Task instructions :: Pull out of the data below the stretch of lines bounded by the one containing "[Menu] (9, 8)" and the one containing "Om webstedet (333, 2565)", both bounds included, unchanged.

Data records ::
========================
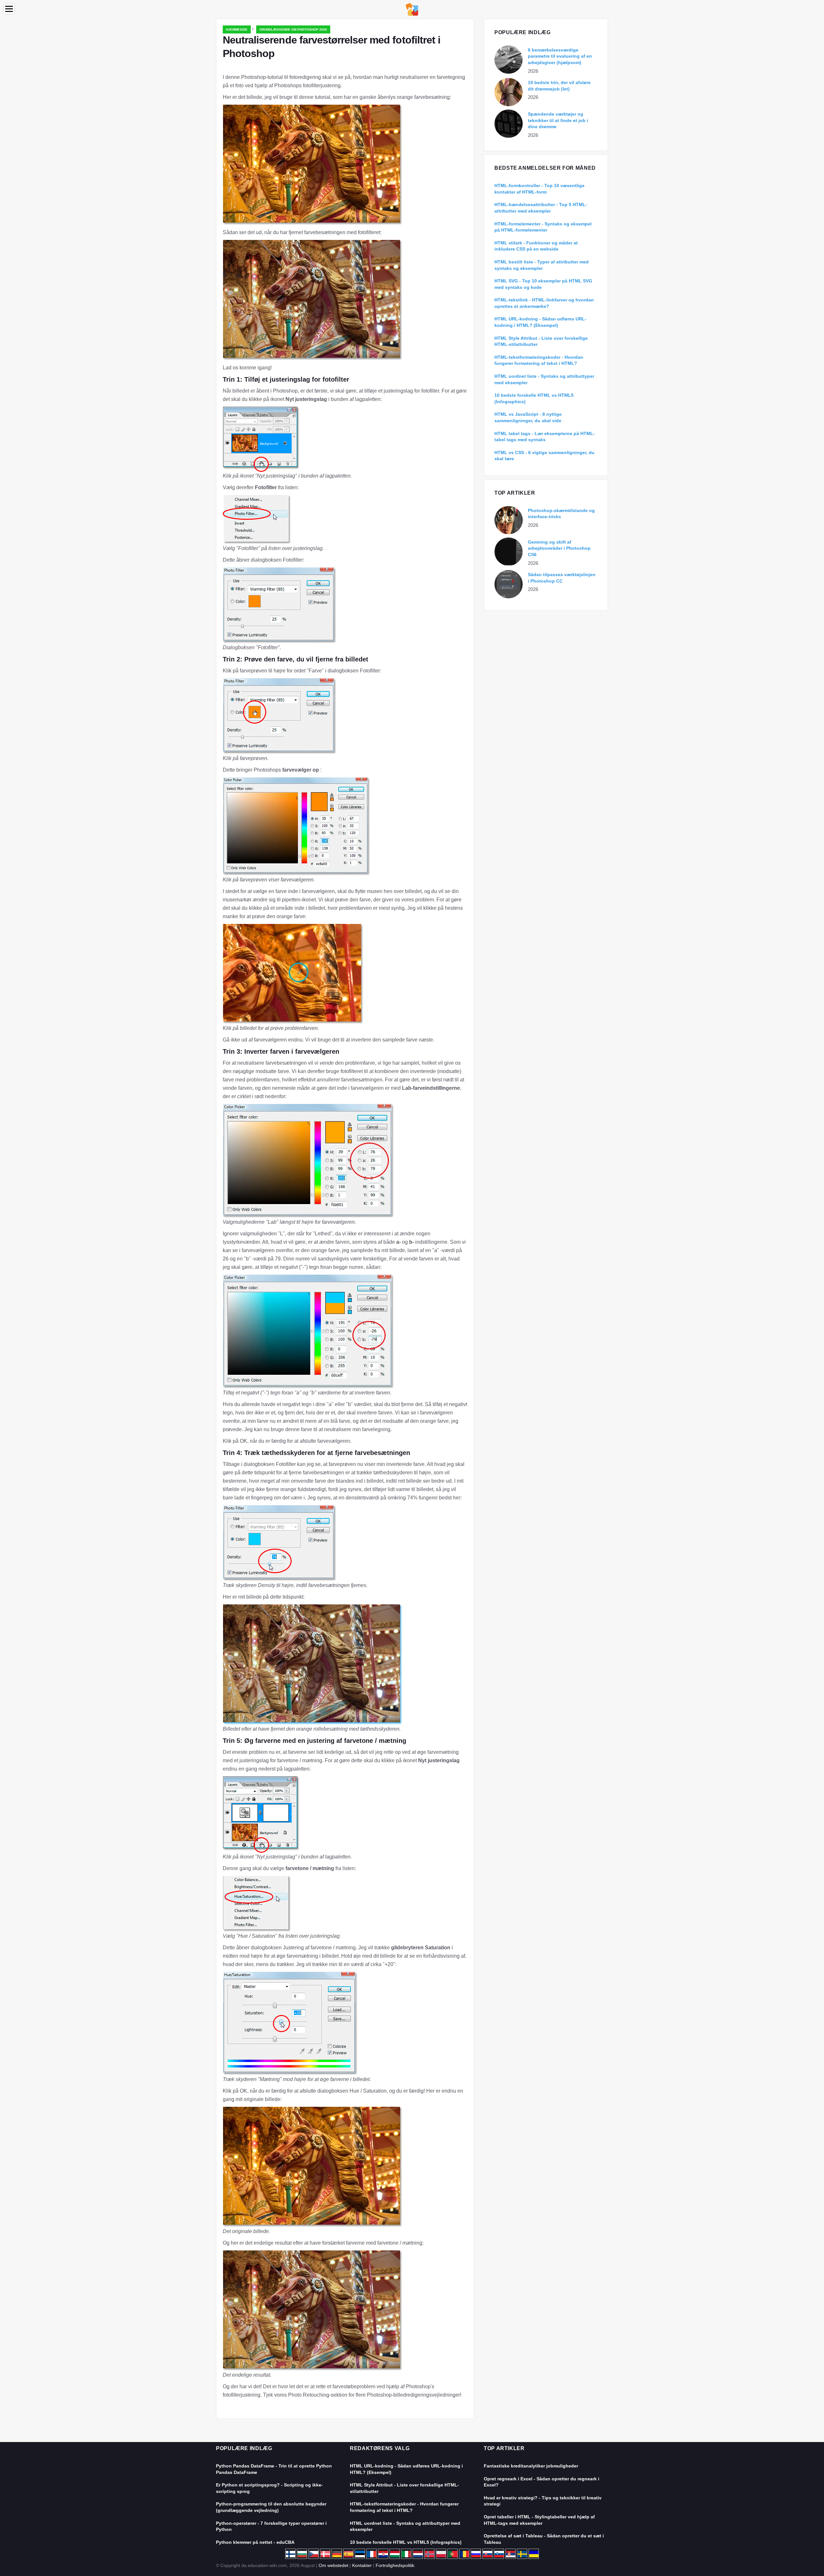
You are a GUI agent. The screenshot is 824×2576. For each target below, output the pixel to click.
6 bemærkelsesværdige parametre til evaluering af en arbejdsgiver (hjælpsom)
========================
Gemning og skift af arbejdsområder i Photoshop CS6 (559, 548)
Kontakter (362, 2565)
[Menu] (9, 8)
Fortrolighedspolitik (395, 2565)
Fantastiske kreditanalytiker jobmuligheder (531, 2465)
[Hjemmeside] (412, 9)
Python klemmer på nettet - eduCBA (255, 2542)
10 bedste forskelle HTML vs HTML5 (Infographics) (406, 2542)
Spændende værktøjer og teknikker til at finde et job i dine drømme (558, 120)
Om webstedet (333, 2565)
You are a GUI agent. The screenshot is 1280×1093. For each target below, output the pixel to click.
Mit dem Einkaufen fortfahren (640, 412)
========================
The completed task ::
[Menu] (9, 8)
Fortrolighedspolitik (395, 2565)
Fantastiske kreditanalytiker jobmuligheder (531, 2465)
[Hjemmeside] (412, 9)
Python klemmer på nettet - eduCBA (255, 2542)
10 bedste forskelle HTML vs HTML5 (Infographics) (406, 2542)
Spændende værktøjer og teknikker til at finde et job i dine drømme (558, 120)
Om webstedet (333, 2565)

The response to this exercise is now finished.